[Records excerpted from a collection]
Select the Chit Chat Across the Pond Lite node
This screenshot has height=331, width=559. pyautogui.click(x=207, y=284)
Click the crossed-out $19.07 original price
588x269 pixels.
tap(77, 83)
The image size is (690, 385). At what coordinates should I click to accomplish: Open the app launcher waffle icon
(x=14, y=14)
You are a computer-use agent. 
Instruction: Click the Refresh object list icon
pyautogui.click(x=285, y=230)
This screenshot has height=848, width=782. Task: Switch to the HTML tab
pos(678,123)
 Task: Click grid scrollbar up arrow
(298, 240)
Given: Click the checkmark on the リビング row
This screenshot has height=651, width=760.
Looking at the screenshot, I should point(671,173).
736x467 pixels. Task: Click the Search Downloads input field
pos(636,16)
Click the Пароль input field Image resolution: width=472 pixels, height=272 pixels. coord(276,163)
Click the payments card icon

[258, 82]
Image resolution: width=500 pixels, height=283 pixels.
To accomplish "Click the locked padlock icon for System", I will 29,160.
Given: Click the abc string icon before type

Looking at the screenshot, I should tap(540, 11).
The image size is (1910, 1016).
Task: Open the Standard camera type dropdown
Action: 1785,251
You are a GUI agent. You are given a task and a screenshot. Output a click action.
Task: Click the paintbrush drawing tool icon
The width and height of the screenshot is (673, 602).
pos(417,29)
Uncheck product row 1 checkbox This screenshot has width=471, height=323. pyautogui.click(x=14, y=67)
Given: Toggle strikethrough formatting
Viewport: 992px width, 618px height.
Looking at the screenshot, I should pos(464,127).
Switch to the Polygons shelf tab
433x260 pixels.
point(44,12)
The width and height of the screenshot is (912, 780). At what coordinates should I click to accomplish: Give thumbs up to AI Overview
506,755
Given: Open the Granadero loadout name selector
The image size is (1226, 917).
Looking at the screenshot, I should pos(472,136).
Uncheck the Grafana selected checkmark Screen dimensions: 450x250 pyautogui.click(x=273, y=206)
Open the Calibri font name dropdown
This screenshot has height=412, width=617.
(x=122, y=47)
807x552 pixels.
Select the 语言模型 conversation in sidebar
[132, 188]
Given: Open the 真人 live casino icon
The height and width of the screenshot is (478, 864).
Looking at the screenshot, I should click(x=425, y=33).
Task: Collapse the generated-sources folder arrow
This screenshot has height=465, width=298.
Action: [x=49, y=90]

▶ DIRECTIONS
Using the data above, reproduce exactly the lines from the line that contains "This screenshot has height=651, width=760." through the line that contains "Given: Toggle strikethrough formatting", including both.

▶ RESPONSE AREA
This screenshot has height=651, width=760.
Looking at the screenshot, I should point(671,173).
736x467 pixels. Task: Click the Search Downloads input field
pos(636,16)
Click the Пароль input field Image resolution: width=472 pixels, height=272 pixels. coord(276,163)
Click the payments card icon

[258, 82]
Image resolution: width=500 pixels, height=283 pixels.
To accomplish "Click the locked padlock icon for System", I will 29,160.
Given: Click the abc string icon before type

Looking at the screenshot, I should tap(540, 11).
The image size is (1910, 1016).
Task: Open the Standard camera type dropdown
Action: 1785,251
You are a GUI agent. You are given a task and a screenshot. Output a click action.
Task: Click the paintbrush drawing tool icon
The width and height of the screenshot is (673, 602).
pos(417,29)
Uncheck product row 1 checkbox This screenshot has width=471, height=323. pyautogui.click(x=14, y=67)
Given: Toggle strikethrough formatting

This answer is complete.